* **Tekstgedeelte**:
__________
Erik Borgman vraagt in zijn nieuwste boek 'Alle dingen nieuw: een theologische visie voor de 21ste eeuw' nogal wat van zijn lezers. “Ik vraag mijn lezers willens en wetens om zich met mij in de schijnbare ordeloosheid te begeven om te zien welke orde omhoogkomt.” Godsdienstfilosoof Johan Goud bespreekt het boek met bewondering, maar ook met kritische kanttekeningen.
Door Johan Goud
In een tijd waarin veel geloofsverantwoordingen nauwelijks verder komen dan filosofische openingsmanoeuvres en beschouwingen onder voorbehoud (om van de talrijke posttheologische ontwerpen te zwijgen), voert Erik Borgman zijn lezers in het inleidende deel van wat een driedelige nieuwe theologie moet worden in medias res. De theologie maakt zich hier los van traditionele vormgevingen en wetenschappelijke reserves. Ze wil bovendien missionair zijn en de lezers enthousiasmeren. “Ik kan alleen maar hopen dat lezers het merken en erdoor worden aangestoken, maar Alle dingen nieuw is wat mij betreft een feestlied” (318). Stoutmoedig is die opzet, kwetsbaar, en ook aanvechtbaar. Dit gaat een respectvolle maar kritische bespreking worden.
__________
* **Gegevensfragment**:
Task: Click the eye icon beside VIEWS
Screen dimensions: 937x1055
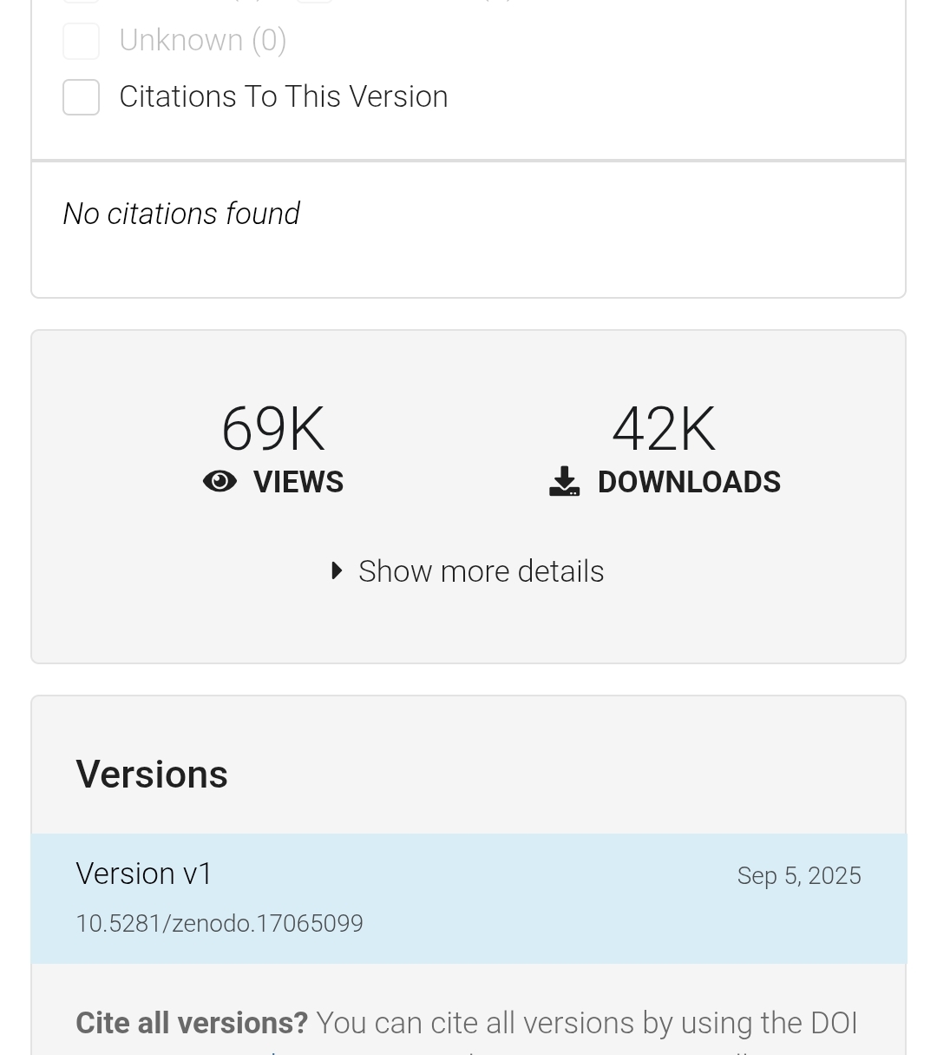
__________
* **Verplichte opdrachten**:
- A) Met welke drie bijvoeglijke naamwoorden typeert Goud in de bespreking van Borgmans boek de opzet van dat boek?
- B) Waarom vraagt Borgman volgens de bespreking van zijn boek nogal wat van zijn lezers? Antwoord in één tot drie zinnen.
- C) Ga verder met de bespreking van Borgmans boek, aansluitend op de laatste zin.

* **Uitkomsten per opdracht**:
- A) Stoutmoedig, kwetsbaar en aanvechtbaar.

- B) Hij vraagt zijn lezers willens en wetens om zich met hem in de schijnbare ordeloosheid te begeven. Zo moeten ze zien welke orde daaruit omhoogkomt.

- C)
Non-conformistisch
Borgmans eigenzinnige inzet correspondeert met een non-conformistische vorm van denken en schrijven. Waar theologen als Thomas, Barth, Schillebeeckx, Schleiermacher, die in bepaalde opzichten verwant zijn, zich onderwierpen aan de conventionele vormen van het academische betoog, daar kiest Borgman een eigen weg. In vroegere publicaties pleitte hij al voor essayistische theologie. Die lijn zet hij hier consequent voort. Het gaat hem er niet om, uitgaande van nauwkeurige definities een geordend betoog over de traditionele loci van de dogmatiek op te bouwen. In de lijn van auteurs als James Joyce en de theoloog John Henry Newman, laat Borgman zien dat het begrip ‘openbaring’ wat hem betreft niet de waarheidsclaim van een bepaalde traditie legitimeert, maar dat het een poëtische kracht vertegenwoordigt. Het vat de religieuze visies van mensen samen en brengt ze tot eenheid, stelt de wereld in een nieuw licht en laat zodoende de betekenis oplichten van al wat bestaat.
Radicaal hermeneutisch
De theologie stelt haar intellectuele verbeeldingen in dienst van dit openbaringsgebeuren. Ze doet dat aan de hand van talloze literaire en beeldende kunstwerken waarin de betekenis van menselijke ervaringen oplicht. Wanneer ze christelijke theologie is (en in Borgmans visie is ze dat onverkort), gaat ze in die menselijke ervaringswereld op zoek naar de dikwijls verborgen aanwezigheid van Gods Rijk en naar de grammatica die Christus is. Het resultaat is een radicaal hermeneutische, lezende en interpreterende theologie. Wanneer ik Borgmans inleidende werk op deze wijze typeer, klinken zijn intenties al veel transparanter dan ze in dit lijvige werk verschijnen. De lezer moet die intenties uit talloze, vaak in detail gaande interpretaties van romans en gedichten – ieder autonome werelden op zichzelf – opdiepen. Ik moet eerlijk bekennen dat me dat soms geïrriteerd heeft. Tegelijkertijd valt niet te ontkennen, dat de aanhouder winst boekt. Want wie zich aan de voortgang van het doorgaande verhaal overgeeft, vindt veel schoonheid en inspiratie. De auteur stelt het aan het eind van zijn boek monter en eerlijk zelf vast: “Ik vraag mijn lezers willens en wetens om zich met mij in de schijnbare ordeloosheid te begeven om te zien welke orde omhoogkomt.” (318).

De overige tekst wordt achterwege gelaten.